The requirement to look at the current state of an entity (e.g. a user) when processing a command makes it very tempting to just look at a view model which contains the necessary information and make the decision about accepting or refusing the command. However, the contract between the event log and the view models is loose: a view model is considered discardable, but it cannot be discarded if the application needs it to process commands. This problem is addressed by introducing another component:
Aggregates maintain the necessary state for validating commands. This state is again derived from the event log, albeit with a little twist: the state is derived every time a command that needs the aggregate is executed. This ensures that modifications to the event log are validated against a consistent view of the event log.
It makes sense to scope aggregates narrowly, so that the amount of events that pertains to an aggregate stays as small as possible. Consider the following example:
- you have 10 000 "user signed up" events in your event log
- a user wants to sign up
- you need to find out whether the email address the user wants to use for sign up is already taken or not
If your aggregate is "Users", i.e. the set of all users in your application, you need to iterate over 10 000 events to get an answer to the question of whether the new user's email address has already been taken.

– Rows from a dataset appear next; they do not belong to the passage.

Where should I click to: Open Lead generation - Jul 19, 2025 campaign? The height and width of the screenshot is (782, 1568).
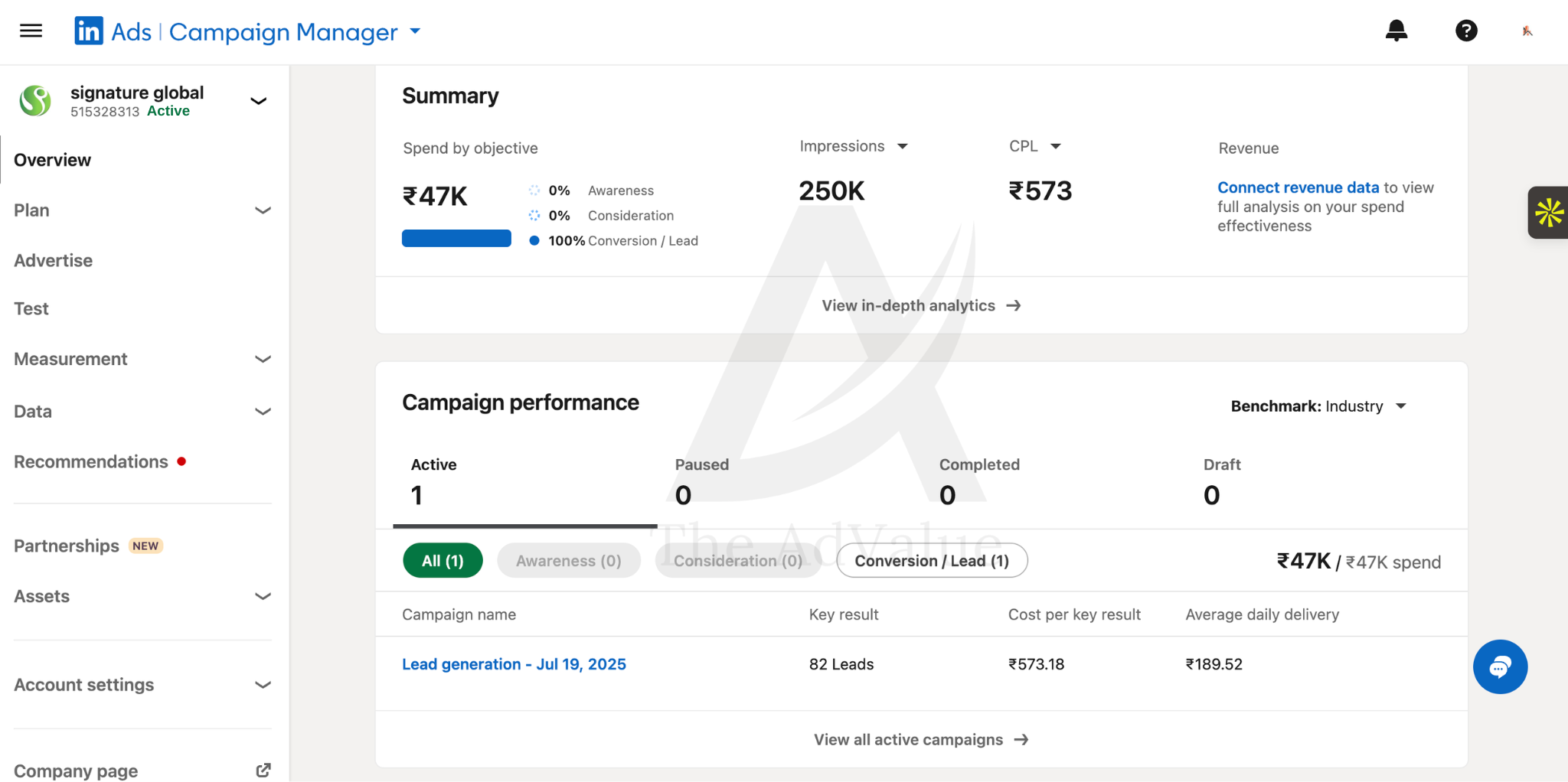[514, 664]
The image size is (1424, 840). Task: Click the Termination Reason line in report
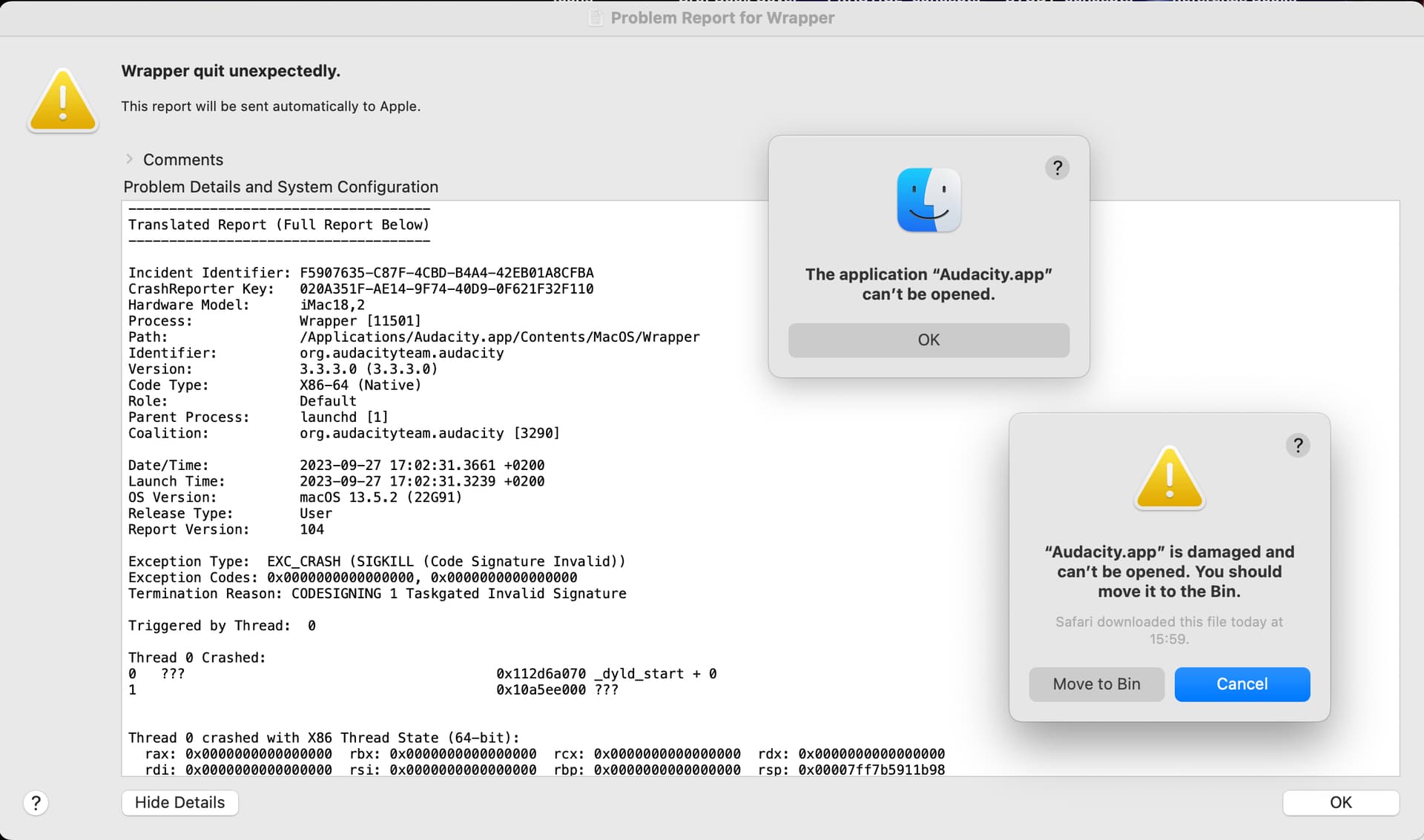377,593
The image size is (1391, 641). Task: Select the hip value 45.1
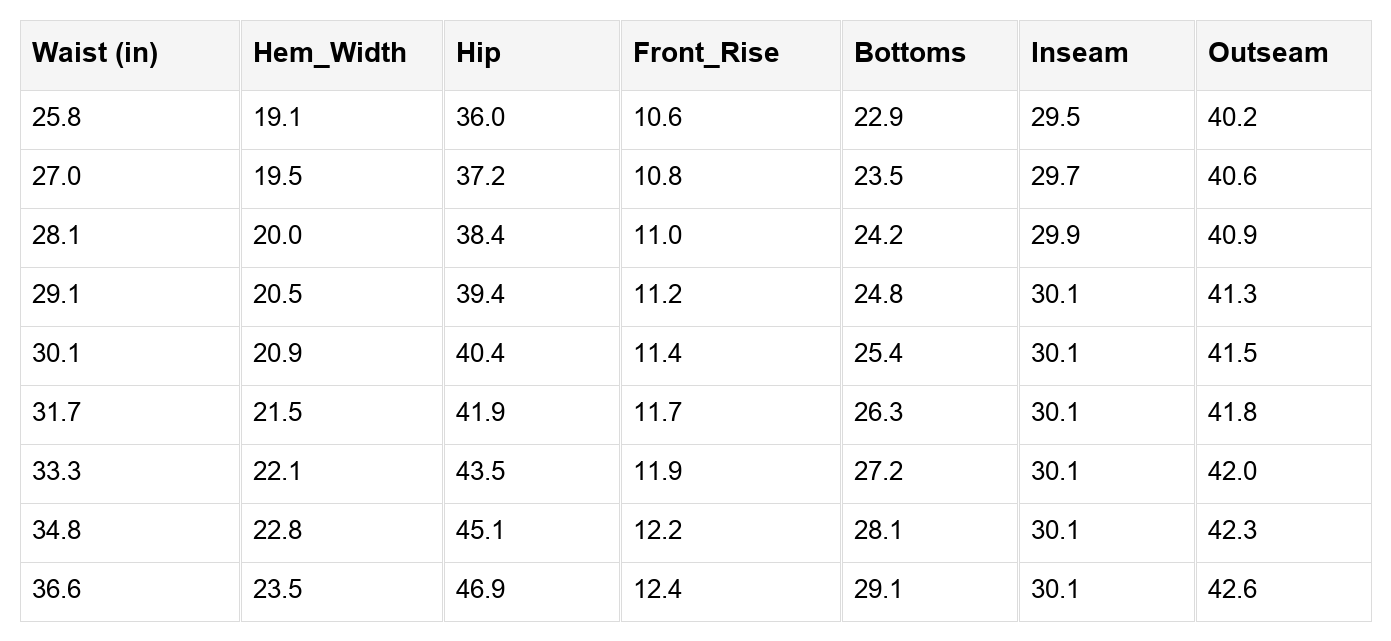[x=480, y=531]
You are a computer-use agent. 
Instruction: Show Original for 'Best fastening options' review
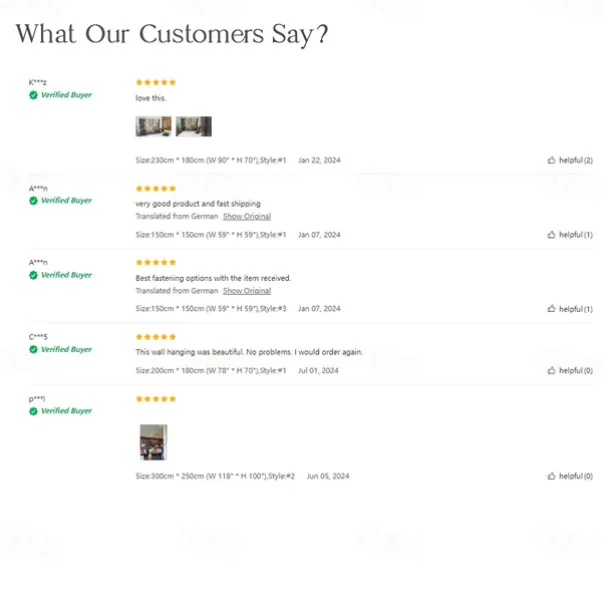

Contrast this with modeling "User", i.e. a single user, as an aggregate. In this case you'd only need to look at the N (possibly 0) events for the user with the email address supplied in the "Sign up" command.
Putting it all together
With aggregates we've covered the final piece of the puzzle. With the final piece in place, we can formulate the general mode of operation for an event sourced application:
- read a command from a client
- find the aggregate(s) the command targets
- replay a subset of the event log through the aggregates
- execute the command
- persist events result from the command in the event store
- return the result to the client (either an error or a set of events)
- notify view models about new events
And that's it! It looks surprisingly similar to how HTTP POST/PUT transactions work already in the traditional N-tier architecture
- accept a request from the client
- look up some information from the persistence layer (usually a relational database)
- run some domain logic using information from the request and from the database lookup
- make changes to the data in the persistence layer
- return result to client
While none of this is fundamentally new, it might take some time to get accustomed to all the different terms and the relationships between them. The best way to learn more is to get your own experiences . Play around with the idea and build a few toy projects, see whether you run into problems and if this is way of building things is more complex than what you are used to.
In a follow-up article we'll explore how implement an event-sourced system in Ruby (without Rails) and how that affects testing and code clarity.
1: Technically, you'd still have that data in your database backups. Pause for a moment to think about how much time it would take you to look at the value in a specific row from two years ago (or last month for the matter, it doesn't make a difference).
2: The word "logged" here doesn't mean "written to your application's log file" but rather "written to an append-only data store".
3: Users don't think in relational database tables. They want to "log in", not "add a row to the sessions table". Developers are prone to thinking in terms of implementation only, which makes it easy to lose sight of the actual problem the software is trying to solve for the user.